Size limits for a csv file

Hi:

I have a rather large csv file downloaded from a government server. It is just shy of 200 columns and over 8 million rows/records. File size is approximately 8 GB. I keep getting error messages (out of memory) and crashes when attempting to load this into EDT. I have increased the maximum memory usage to 20 GB to no avail. Am I exceeding EDT’s limitations?

Windows 10
1 TB SSD (600 GB free)
16 GB RAM
i7

Jon

Is it running out of memory when adding the input, or when adding transforms?

Easy Data Transform keeps everything in memory, for speed. It tries to be clever with the memory using reference counting. How much memory is needed depends on how much data is in each cell and and how many unique values there are in each column. But 8m rows x 200 cols is pushing it. Especially if you start adding various transforms, which will use up more memory.

You could try setting the maximum memory significantly higher. But EDT will start to slow down if it has to use virtual memory (paging from RAM to disk).

Is it possible to split the file into several smaller section first?

If you can send me a copy of the file, I can investigate further. I recommend using swisstransfer.com or similar.

I loaded a 4GB (31 million rows x 15 cols) CSV file in EDT v1.27.0. it took 88% of 10 GB memory allowed. There are quite a lot of repeat data values in the is CSV (which can be compressed in memory).

No transforms, just loading the file. The file is HIPAA protected so I cannot share this particular one. But I have another I can share with very similar specifications. It fails too when loading but I was able to achieve what I needed using a text editor (of all things!).

Sent to your support email. Thanks for investigating.

Jon

I haven’t recieved an email from you at our support address:

Re-sent via my FilesAnyhere account.

Jon

Thanks. I will take a look when I get chance.

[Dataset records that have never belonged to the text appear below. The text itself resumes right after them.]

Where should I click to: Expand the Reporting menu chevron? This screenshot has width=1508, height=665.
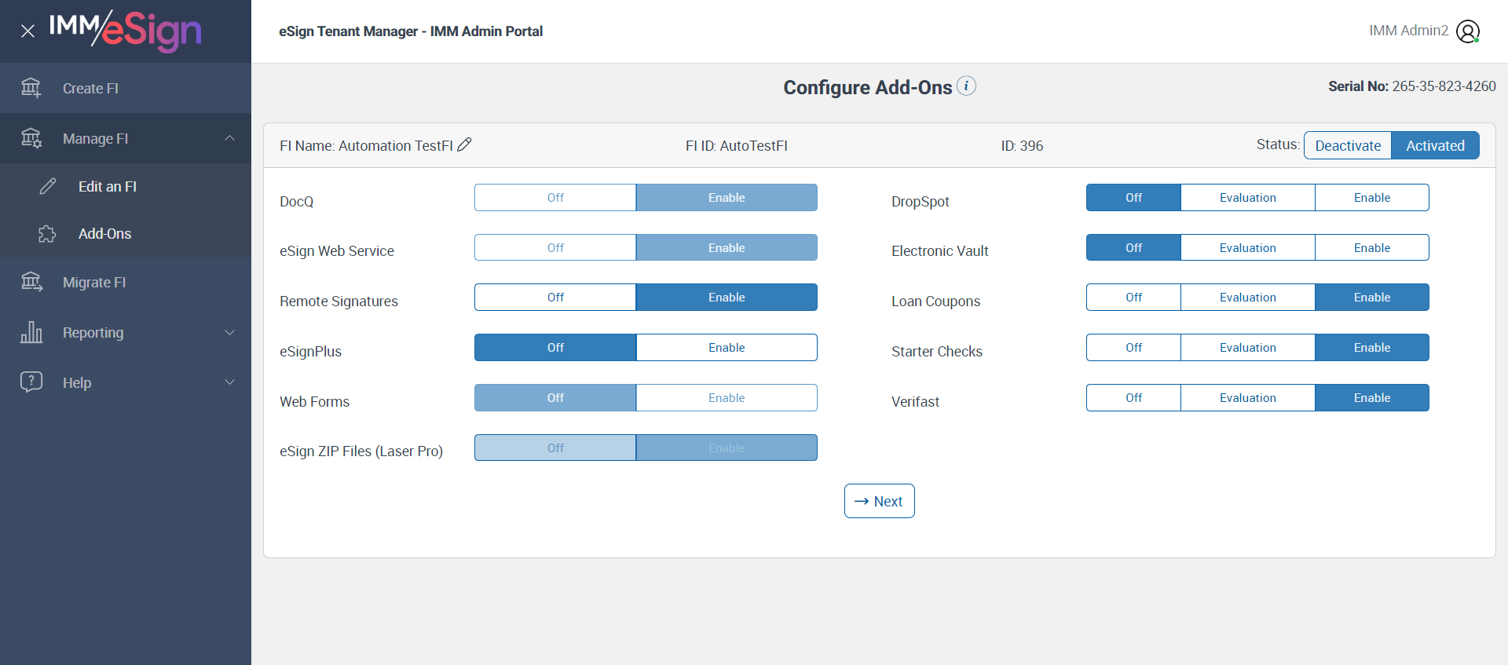[x=229, y=332]
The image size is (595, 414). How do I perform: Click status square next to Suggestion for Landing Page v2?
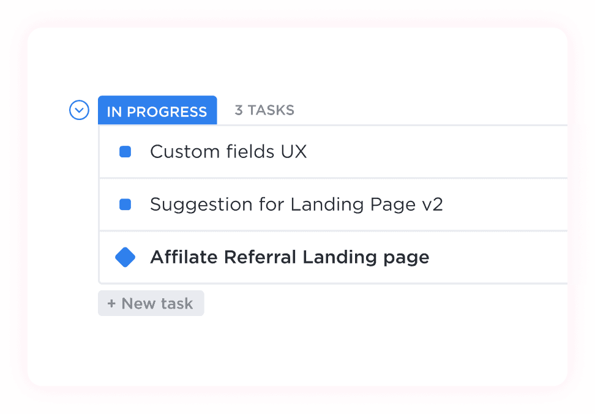pyautogui.click(x=125, y=205)

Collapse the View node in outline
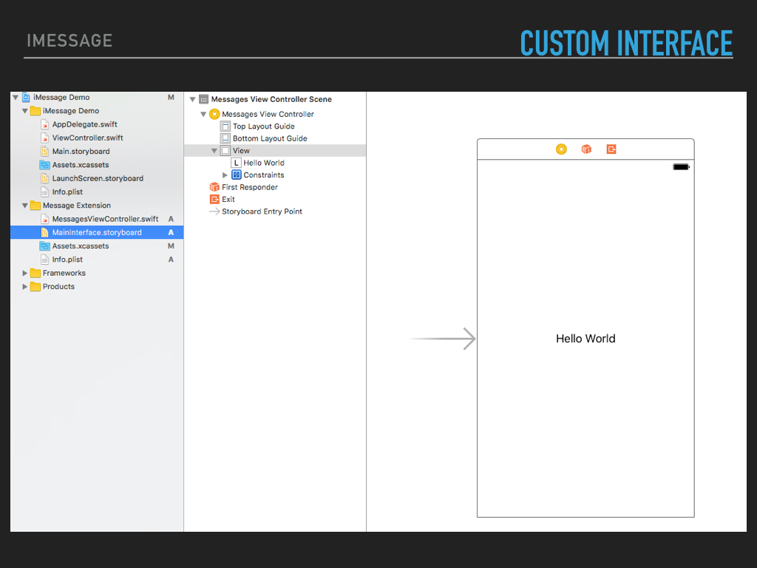214,151
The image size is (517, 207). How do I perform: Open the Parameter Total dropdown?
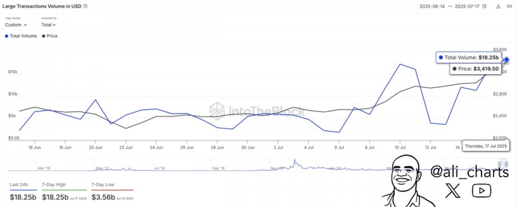click(x=48, y=25)
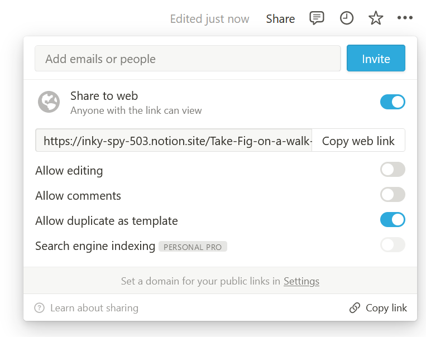Turn off Allow duplicate as template

click(x=393, y=220)
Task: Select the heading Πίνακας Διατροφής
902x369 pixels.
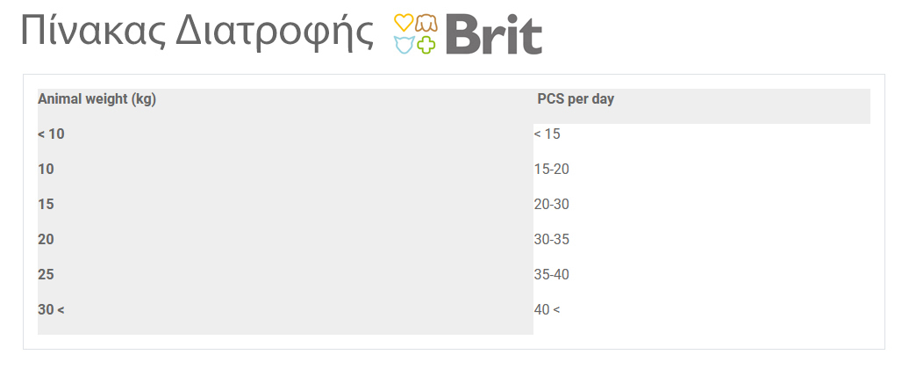Action: coord(197,31)
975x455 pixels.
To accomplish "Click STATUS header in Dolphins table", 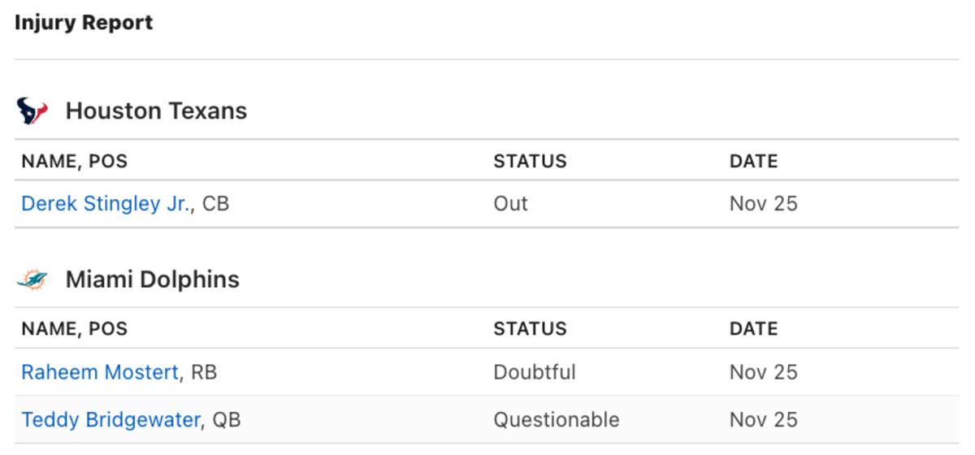I will (x=530, y=329).
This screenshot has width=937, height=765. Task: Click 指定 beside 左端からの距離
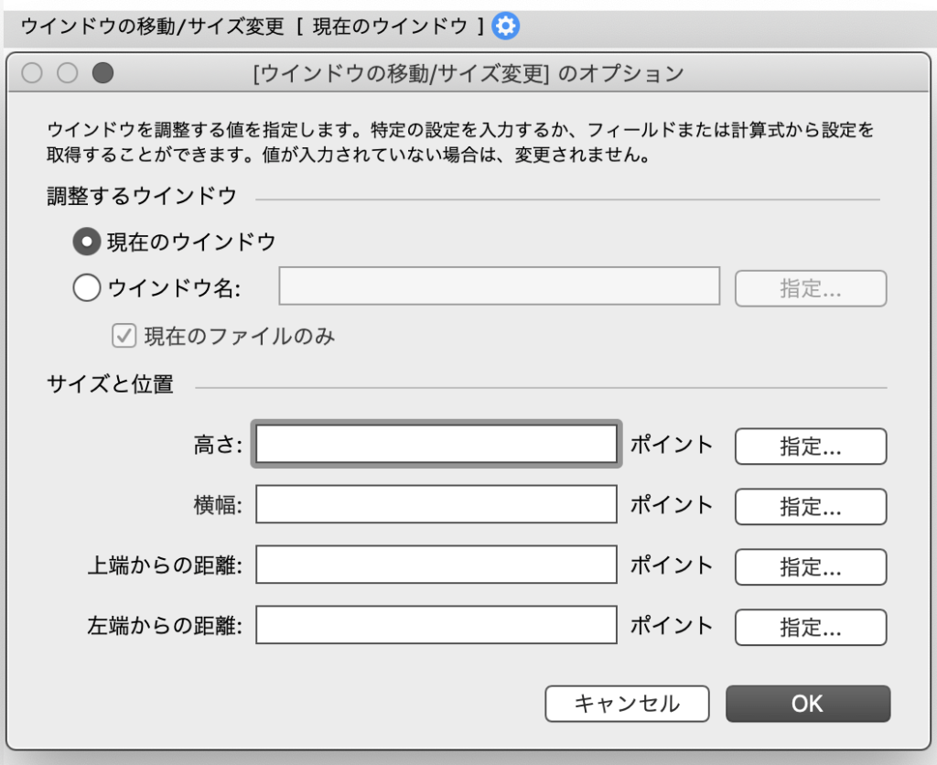[x=809, y=628]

Ok, so i turns out that Easy Data Transform used 32 bit signed integers in part of the CSV file parsing. Your file has more than 2^31 characters. So the integrer overflows. Oops. I’m testing a fix now.

@JonPolish
I have fixed the issue and was able to load your 8Gb CSV file.

It takes about 15 minutes to load a file this huge into and it takes up around 8Gb of RAM (up to 12Gb during processing). I tried it with some dedicated CSV editors and they struggled as well.

Wow, that was fast. I see this update is not yet live on the site. You want me to test this first?

One text editor that deals with these large files fast and very well is EM Editor. In case you want to take a look, here is the text editor I hinted at above.

Jon

Oh, and thank you Andy.

Jon

1 Like

It is a snapshot release. Which means that it hasn’t been fully tested and is just released for customer feedback.

Yes, please.

The snapshot Easy Data Transform opens your 330 cols x 7 million rows 8Gb CSV files in ~14 minutes on my PC.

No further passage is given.